When war, displacement, and migration sever familial and cultural ties, how do we sustain a sense of self and ancestral connection? How do we hybridize in a new homeland? Printmaker Annalise Gratovich’s graphic iconography employs symbols of personal and cultural identity, signaling togetherness through a scattered Ukrainian diaspora.
Her upcoming show at Hecho a Mano features a cycle of eight life-sized woodcuts inspired by the flight of her father and his parents from Ukraine during WWII. “My family left Ukraine in the night saving only what they could carry,” Gratovich says. “What was lost or left behind has become a source of mystery and mythology, and through printmaking, I investigate how this absence influences my sense of self and how I value materiality.”

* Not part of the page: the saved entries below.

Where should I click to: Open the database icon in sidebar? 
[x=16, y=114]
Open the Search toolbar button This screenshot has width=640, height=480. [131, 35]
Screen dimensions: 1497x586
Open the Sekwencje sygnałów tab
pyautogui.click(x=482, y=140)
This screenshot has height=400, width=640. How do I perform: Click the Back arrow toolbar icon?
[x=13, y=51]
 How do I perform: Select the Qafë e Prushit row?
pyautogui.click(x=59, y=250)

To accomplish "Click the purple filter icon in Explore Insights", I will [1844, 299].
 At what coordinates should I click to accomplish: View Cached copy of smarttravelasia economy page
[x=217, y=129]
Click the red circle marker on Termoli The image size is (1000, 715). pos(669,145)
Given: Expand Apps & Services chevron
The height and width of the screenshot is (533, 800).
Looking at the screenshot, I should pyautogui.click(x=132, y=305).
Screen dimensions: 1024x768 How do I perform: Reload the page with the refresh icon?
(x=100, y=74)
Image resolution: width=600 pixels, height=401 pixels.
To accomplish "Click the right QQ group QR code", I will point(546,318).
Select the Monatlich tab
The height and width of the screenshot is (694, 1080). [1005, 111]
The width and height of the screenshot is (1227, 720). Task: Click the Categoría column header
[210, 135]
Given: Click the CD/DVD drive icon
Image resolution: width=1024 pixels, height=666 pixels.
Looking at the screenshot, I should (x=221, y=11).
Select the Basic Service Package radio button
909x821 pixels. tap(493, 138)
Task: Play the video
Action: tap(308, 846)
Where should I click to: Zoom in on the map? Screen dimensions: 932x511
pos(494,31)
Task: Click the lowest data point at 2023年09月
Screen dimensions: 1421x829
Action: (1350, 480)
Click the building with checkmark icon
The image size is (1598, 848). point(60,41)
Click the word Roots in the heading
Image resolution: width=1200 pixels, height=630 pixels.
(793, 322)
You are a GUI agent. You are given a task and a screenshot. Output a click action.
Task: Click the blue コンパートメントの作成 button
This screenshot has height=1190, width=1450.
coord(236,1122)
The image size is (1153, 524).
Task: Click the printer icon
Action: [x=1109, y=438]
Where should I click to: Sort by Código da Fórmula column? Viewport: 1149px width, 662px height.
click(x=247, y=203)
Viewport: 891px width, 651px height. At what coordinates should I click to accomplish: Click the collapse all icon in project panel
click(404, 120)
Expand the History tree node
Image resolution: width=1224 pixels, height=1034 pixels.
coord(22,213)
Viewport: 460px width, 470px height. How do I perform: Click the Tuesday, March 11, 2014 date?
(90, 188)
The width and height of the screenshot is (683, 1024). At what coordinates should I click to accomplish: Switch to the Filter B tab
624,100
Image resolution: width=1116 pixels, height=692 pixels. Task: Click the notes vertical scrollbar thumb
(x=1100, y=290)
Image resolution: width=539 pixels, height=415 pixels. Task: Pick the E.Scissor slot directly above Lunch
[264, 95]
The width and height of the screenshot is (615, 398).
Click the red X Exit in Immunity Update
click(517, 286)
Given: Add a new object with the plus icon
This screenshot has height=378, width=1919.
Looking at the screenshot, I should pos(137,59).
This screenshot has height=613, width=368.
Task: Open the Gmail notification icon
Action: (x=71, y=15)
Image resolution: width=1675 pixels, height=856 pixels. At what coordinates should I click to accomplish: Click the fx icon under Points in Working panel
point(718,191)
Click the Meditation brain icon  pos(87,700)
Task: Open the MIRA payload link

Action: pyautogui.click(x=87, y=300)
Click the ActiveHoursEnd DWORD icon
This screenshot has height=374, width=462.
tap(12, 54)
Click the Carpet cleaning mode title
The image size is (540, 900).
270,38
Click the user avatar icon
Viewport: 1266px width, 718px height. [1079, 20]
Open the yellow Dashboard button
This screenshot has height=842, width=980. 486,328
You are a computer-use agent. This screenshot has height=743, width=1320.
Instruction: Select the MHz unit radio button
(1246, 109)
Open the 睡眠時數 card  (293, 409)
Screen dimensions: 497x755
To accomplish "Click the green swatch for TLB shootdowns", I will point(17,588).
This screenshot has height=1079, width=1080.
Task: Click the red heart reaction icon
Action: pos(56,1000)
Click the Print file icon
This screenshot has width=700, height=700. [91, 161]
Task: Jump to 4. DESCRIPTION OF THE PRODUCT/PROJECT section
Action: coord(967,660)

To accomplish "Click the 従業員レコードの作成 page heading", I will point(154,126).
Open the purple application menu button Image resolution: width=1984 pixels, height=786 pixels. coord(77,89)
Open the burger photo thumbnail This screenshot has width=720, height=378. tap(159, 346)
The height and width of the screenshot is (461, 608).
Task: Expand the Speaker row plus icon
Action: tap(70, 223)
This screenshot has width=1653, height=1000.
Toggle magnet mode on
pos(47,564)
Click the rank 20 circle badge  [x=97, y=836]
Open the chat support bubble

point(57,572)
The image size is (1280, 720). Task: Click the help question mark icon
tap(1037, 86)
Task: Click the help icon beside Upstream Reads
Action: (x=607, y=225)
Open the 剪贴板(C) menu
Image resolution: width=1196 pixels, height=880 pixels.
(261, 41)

The figures in her work are totemic beings that explore personal and cultural identity; vessels based on the form of the stacking matryoshka doll. They are adorned in textiles and patterns informed by Indigenous Ukrainian textiles, embroidery, and ceremonial dress, as well as vintage American western wear. “The patterns are used to allude to distant homelands- places that are lost or cannot be returned to,” Gratovich says. Flora and fauna of the American South and Southwest adorn and surround her figures, rooting them in place and symbolizing interdependency, resiliency, and generational survival.
Her hand-carved woodcuts take months to complete, and are then meticulously colored with hand-dyed papers — a process that can take more than a month. She prints these by hand at Flatbed Press in Austin, Texas with a team of three to four other printers. The process of dyeing and cutting the paper to adorn these prints with color is evocative of traditional arts of Ukraine including the dyed egg (pysanky), and slavic papercuts (vytynanky).
The last two figures in the series, The Healer (2023) and The Fool (2025) have 60 and 70 pieces of dyed paper per print, respectively. Her experimental relief and chine collé process evokes the making of textiles through patterning, cutting, dyeing, and assembling. “I have formulated a system using specific lightfast pigments and papers that maintain integrity throughout rigorous dyeing and printing,” Gratovich says. “I train four printers for the scale and scope of editioning — two teams of two printers work continuously, inking the block and preparing the paper, in order to pull a successful print.”
The process and ethos of printmaking is intrinsic to her studio practice. “By combining meticulously cut and dyed handmade papers with printed imagery, I weave together and disperse ideas that connect generations through time and place,” Gratovich says. The ritual of creating her figures in multiples allows them to travel to disparate regions, “echoing and honoring the continuous movement of peoples.”


Gratovich’s totemic figures carry a strong sense of identity enrobed in the raiment of their histories, uniting the experiences of their original and new homelands. “My figures ritualistically carry in their arms symbols of their personhood and are draped in traditional Ukrainian-inspired textiles that allude to far away origins,” the artist says. “In contrast to these Ukrainian indigenous motifs, South Texas flora and landscapes root my figures to new homelands, integrating my Southern identity. My practice shares stories and ancestral connections, creating community across distances.”